D’après les anticipations de la Banque de France, la hausse des prix devrait se poursuivre au cours des prochains mois. " L’inflation connaîtrait son pic d’ici début 2023 dans un contexte de tensions persistantes sur les prix de l’énergie, avant de revenir vers 2% d’ici fin 2024. ", d’après les projections macroéconomiques parues en septembre 2022. Si la hausse des prix de l’énergie, accentuée par la guerre en Ukraine, joue un rôle majeur dans l’inflation, les experts de la Banque de France soulignent que les autres composantes de l’inflation s’affichent elles-aussi en progression. Et de préciser : " Cela est dû notamment à une transmission des prix de l’énergie aux autres composantes de l’IPCH (assez rapide dans le cas des prix des biens manufacturés, de l’alimentation et des services de transport, plus progressive dans le cas des prix des autres services). "

Les taux d'intérêt

Le retour de l’inflation s’accompagne d’une réaction des banques centrales. La Banque centrale européenne (BCE) a ainsi notamment pour mandat d’œuvrer au maintien de la stabilité des prix dans la zone euro, afin de préserver le pouvoir d’achat de ses citoyens. Or, la hausse des taux directeurs constitue un des instruments de la politique monétaire. Dans un communiqué paru le 8 septembre 2022, la BCE anticipe une poursuite du glissement des prix : " Pour la période à venir, les services de la BCE ont significativement révisé en hausse leurs projections d’inflation, l’augmentation des prix devant désormais s’établir, en moyenne, à 8,1 % en 2022, 5,5 % en 2023 et 2,3 % en 2024. " De nouvelles hausses de taux pourraient donc survenir.

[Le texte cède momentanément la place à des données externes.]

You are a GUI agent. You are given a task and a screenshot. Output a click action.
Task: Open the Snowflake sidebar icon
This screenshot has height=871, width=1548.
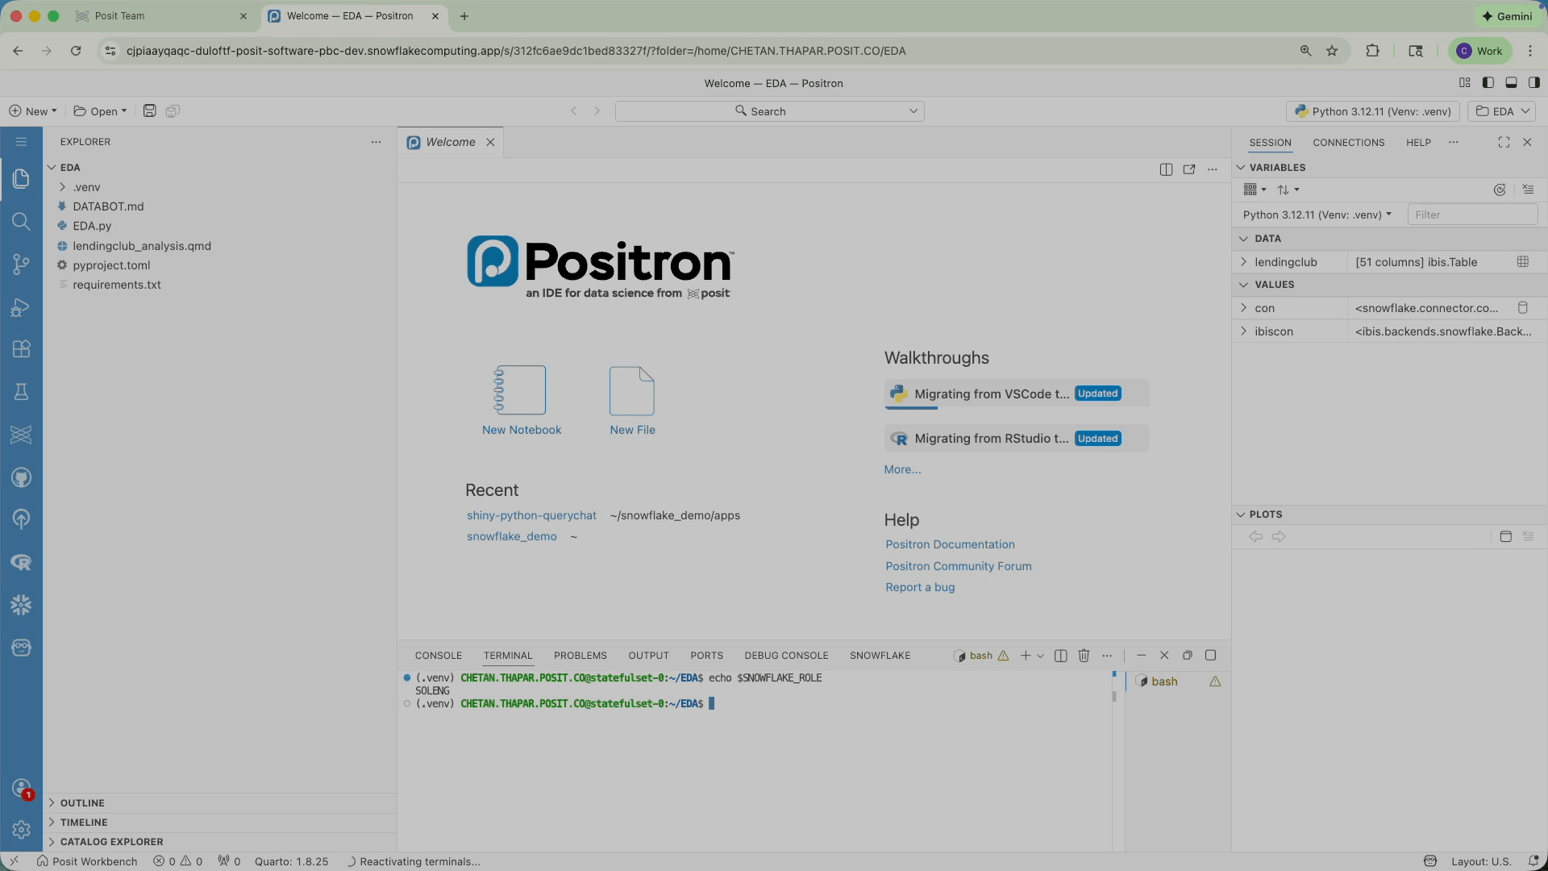[21, 605]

Les tensions internationales

Enfin, d’autres nuages s’amoncellent sur le plan international. La crise en Ukraine vient contraindre l’activité économique en Europe et pèse sur la confiance des chefs d’entreprise européens. Les tensions entre la Chine et Taïwan pourraient, si elles venaient à s’aggraver, entraîner des sanctions économiques néfastes pour la croissance mondiale. On peut également évoquer les désaccords entre la Turquie et la Grèce sur le contrôle de la mer Egée. Interrogé par la chaîne Public Sénat, Élie Tenenbaum, chercheur à l’Institut Français des Relations Internationales, diagnostique " la fin du cycle stratégique mis en place après la chute de l’URSS ".

S’il existe des facteurs d’optimisme (accélération des investissements dans la transition énergétique, dégonflement de certaines bulles…), il convient de faire preuve de prudence dans le contexte actuel, qui est susceptible d’aboutir à une plus forte volatilité boursière.

Bon à savoir

Adopter une allocation équilibrée (entre valeurs de croissance, cycliques ou défensives notamment) peut constituer une approche adaptée à ces nouveaux enjeux.